> **Try it**:
Your answer should consist only of the lines below from the one with "Viewport: 941px width, 560px" through the one with "Image resolution: width=644", copied exactly.

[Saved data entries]
*** Begin section ***

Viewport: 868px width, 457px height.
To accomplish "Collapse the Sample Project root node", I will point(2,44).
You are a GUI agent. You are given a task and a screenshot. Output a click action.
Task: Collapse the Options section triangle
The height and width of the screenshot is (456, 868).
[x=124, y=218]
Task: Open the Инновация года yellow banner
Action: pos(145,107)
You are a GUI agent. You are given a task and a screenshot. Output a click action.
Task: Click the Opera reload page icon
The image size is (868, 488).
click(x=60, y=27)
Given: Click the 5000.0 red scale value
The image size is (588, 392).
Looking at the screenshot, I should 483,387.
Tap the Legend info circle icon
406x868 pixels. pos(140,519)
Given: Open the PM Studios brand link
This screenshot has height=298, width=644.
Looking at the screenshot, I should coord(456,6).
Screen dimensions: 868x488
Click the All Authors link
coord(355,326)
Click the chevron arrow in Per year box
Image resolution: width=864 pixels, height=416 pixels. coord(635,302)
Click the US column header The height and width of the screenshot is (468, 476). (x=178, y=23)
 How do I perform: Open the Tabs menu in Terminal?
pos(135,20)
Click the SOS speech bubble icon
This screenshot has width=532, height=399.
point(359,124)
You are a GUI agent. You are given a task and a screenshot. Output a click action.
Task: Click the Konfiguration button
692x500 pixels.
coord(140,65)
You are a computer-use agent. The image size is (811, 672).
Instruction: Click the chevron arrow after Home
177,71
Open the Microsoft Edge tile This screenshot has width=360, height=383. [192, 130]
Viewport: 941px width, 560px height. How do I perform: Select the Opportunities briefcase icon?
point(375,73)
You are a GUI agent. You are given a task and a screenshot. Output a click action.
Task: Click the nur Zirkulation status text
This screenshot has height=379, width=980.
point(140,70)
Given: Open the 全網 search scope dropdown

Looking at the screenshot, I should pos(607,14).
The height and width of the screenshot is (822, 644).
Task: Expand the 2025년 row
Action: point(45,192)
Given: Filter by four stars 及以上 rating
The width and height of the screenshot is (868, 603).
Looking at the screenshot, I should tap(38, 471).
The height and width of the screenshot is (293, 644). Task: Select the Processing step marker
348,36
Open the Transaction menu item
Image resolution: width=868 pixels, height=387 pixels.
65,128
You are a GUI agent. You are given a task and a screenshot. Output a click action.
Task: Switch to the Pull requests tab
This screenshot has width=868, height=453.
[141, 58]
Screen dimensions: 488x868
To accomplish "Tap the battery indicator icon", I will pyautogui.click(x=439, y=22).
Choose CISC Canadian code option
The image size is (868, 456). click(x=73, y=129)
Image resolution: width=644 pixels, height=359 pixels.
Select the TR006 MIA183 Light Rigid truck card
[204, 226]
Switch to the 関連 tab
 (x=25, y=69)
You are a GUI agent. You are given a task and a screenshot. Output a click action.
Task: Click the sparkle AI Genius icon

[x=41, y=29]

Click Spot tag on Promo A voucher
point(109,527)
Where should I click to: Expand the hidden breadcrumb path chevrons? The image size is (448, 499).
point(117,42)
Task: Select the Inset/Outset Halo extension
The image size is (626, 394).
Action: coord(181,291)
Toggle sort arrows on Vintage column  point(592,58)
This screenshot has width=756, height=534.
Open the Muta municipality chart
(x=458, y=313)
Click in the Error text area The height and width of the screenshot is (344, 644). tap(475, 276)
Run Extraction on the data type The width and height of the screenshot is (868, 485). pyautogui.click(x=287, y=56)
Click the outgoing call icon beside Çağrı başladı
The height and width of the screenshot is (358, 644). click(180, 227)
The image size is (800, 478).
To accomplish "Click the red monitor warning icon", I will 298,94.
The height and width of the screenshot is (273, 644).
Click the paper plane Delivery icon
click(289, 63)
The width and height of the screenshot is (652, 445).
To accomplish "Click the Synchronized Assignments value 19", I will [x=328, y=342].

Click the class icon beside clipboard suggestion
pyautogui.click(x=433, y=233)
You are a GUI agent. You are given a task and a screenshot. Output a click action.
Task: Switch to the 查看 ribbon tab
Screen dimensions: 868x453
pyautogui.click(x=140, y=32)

*** End section ***

> **Reply to the exercise**:
Viewport: 941px width, 560px height. How do I perform: Select the Opportunities briefcase icon?
point(375,73)
You are a GUI agent. You are given a task and a screenshot. Output a click action.
Task: Click the nur Zirkulation status text
This screenshot has height=379, width=980.
point(140,70)
Given: Open the 全網 search scope dropdown

Looking at the screenshot, I should pos(607,14).
The height and width of the screenshot is (822, 644).
Task: Expand the 2025년 row
Action: point(45,192)
Given: Filter by four stars 及以上 rating
The width and height of the screenshot is (868, 603).
Looking at the screenshot, I should tap(38, 471).
The height and width of the screenshot is (293, 644). Task: Select the Processing step marker
348,36
Open the Transaction menu item
Image resolution: width=868 pixels, height=387 pixels.
65,128
You are a GUI agent. You are given a task and a screenshot. Output a click action.
Task: Switch to the Pull requests tab
This screenshot has width=868, height=453.
[141, 58]
Screen dimensions: 488x868
To accomplish "Tap the battery indicator icon", I will pyautogui.click(x=439, y=22).
Choose CISC Canadian code option
The image size is (868, 456). click(x=73, y=129)
Image resolution: width=644 pixels, height=359 pixels.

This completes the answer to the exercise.